GimmickNG t1_j7mm8cs wrote

Now that google DeepMind and other AI tools can predict protein structures, what's the real utility of programs like Folding@Home and FoldIt?

1

IHaque_Recursion t1_j7mv6ze wrote

I did my PhD in the Folding@home lab, so I like this one. There’s a distinction between what’s formally called “ground-state structure” and “structural dynamics”. “Ground state structure” is the lowest-energy, most stable structure of a protein; for me, the ground state structure is “lying in bed”. But only knowing that doesn’t tell you how the structure moves around, which it turns out is important. For example, when I sprained my shoulder, the movement of my arm was highly restricted, but you wouldn’t have known that from looking at one position in which I sleep (you creep). Folding@home is more focused on modeling the dynamics of proteins than their ground state structures.

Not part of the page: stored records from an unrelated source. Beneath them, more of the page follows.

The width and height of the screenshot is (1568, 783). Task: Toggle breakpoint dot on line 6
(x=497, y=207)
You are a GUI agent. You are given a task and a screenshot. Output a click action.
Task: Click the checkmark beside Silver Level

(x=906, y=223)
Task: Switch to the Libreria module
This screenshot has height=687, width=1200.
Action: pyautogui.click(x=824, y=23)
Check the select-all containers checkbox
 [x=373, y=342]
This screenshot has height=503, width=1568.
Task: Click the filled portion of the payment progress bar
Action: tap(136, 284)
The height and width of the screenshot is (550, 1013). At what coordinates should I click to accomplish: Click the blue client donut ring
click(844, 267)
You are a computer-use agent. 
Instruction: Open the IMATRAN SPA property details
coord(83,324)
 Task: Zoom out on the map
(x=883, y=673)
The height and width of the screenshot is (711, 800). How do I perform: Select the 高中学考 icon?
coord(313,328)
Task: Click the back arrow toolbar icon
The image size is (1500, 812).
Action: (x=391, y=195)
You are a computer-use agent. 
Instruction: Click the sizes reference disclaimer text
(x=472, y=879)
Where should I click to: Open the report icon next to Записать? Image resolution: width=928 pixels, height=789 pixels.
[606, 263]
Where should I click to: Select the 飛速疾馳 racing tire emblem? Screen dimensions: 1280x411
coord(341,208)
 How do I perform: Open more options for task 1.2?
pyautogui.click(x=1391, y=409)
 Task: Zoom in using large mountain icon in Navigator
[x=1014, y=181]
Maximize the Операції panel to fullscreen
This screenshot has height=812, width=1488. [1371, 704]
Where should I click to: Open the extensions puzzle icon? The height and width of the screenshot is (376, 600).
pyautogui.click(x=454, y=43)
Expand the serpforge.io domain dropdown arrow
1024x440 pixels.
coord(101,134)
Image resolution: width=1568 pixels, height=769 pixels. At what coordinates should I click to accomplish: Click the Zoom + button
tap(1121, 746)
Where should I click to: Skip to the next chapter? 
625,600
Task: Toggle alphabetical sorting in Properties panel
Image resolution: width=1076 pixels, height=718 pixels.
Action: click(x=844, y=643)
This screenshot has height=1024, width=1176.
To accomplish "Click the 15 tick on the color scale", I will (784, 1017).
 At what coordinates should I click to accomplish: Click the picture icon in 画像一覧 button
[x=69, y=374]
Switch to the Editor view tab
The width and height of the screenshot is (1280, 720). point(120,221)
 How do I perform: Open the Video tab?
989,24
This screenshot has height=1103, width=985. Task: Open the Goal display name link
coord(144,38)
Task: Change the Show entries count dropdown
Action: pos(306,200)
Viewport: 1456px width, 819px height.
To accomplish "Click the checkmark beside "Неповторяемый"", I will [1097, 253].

For example, the most effective recent COVID vaccines used a modification to the spike protein called “S-2P”/”prefusion-stabilized” that effectively froze the protein in one particular shape rather than allowing it to fluctuate, which enhanced its ability to generate a useful immune response.
That said, dynamics is the obvious next step for ML methods in protein structure, so I would not be surprised to see new developments here!

2

GimmickNG t1_j7n4avs wrote

I see, thanks! Good to know the effort in running Folding@Home hasn't been made redundant by AI just yet, although I certainly look forward to developments in the field!

1